Augment Surgical Education
"Safe, immersive operative rehearsal advances safe, efficient ENT care for healthier patients and communities." - Michelle Higgins, MD, PhD, Founder
AugmENT is a simulation technology company with the mission to ensure inclusive and equitable access to otolaryngology surgical education while caring for people and the planet.
Inclusive and equitable access means making the technology that AugmENT develops as broadly available as possible. Toward this end, AugmENT's products and services are sold globally at competitive prices meant to increase access for surgeons in low- to middle-income countries. Surgeons who cannot afford them or access them for whatever reason can qualify to receive donated surgical simulators.
To date, AugmENT and its partners have donated over 400 3D-printed temporal bones to 17 otolaryngology residency programs and medical schools in 12 countries.
Choosing AugmENT means you're choosing to outfit medical students, resident surgeons, and professional surgeons all over the world with the tissues, tools, and teachers needed to practice life-changing procedures.

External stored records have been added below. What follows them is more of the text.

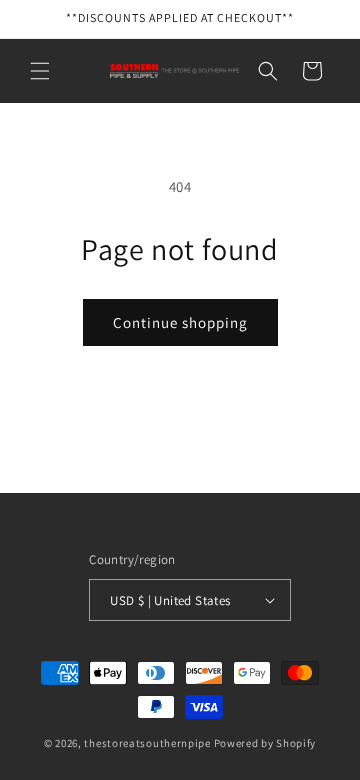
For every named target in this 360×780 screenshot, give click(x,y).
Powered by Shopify (265, 743)
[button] (40, 71)
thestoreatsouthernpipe (147, 743)
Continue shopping (180, 322)
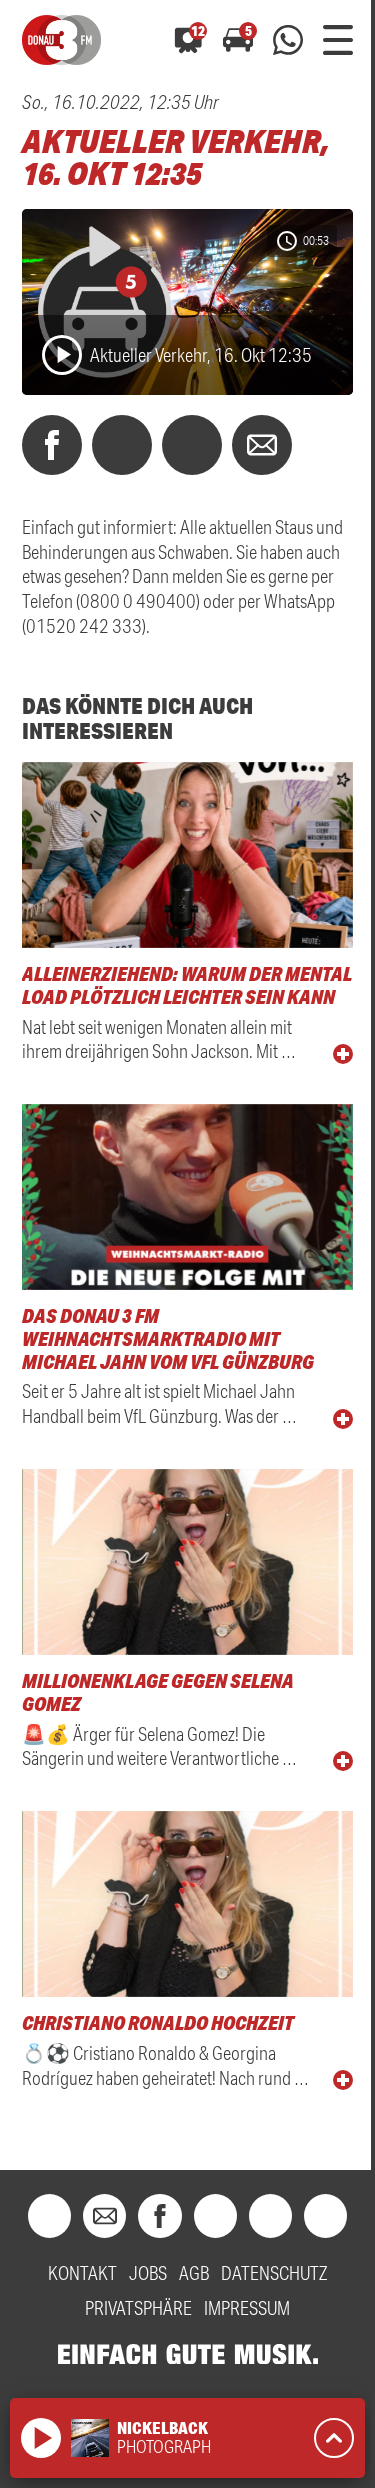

Inclusive and equitable access also means maintaining an open philosophy regarding research and development with the commitment to enhance everyone's practice by sharing skills, knowledge, and technology. Send your feedback to michelle@augment.surgery and join our Community of Practice to share what you know and to learn even more.
Caring for people and planet means aligning business decisions and actions with the United Nations Sustainable Development Goals (SDGs) whenever possible. AugmENT seeks to contribute the most to quality education (SDG 4) and reduced inequalities (SDG 10) with cross-cutting contributions to good health and well-being (SDG 3), industry innovation (SDG 9), and responsible consumption and production (SDG 12).
As the first step forward, AugmENT's manufacturing practices are meant to avoid harm by choosing biohazard-free, biobased, biodegradable, and recycled materials whenever available and appropriate for simulating a given surgery.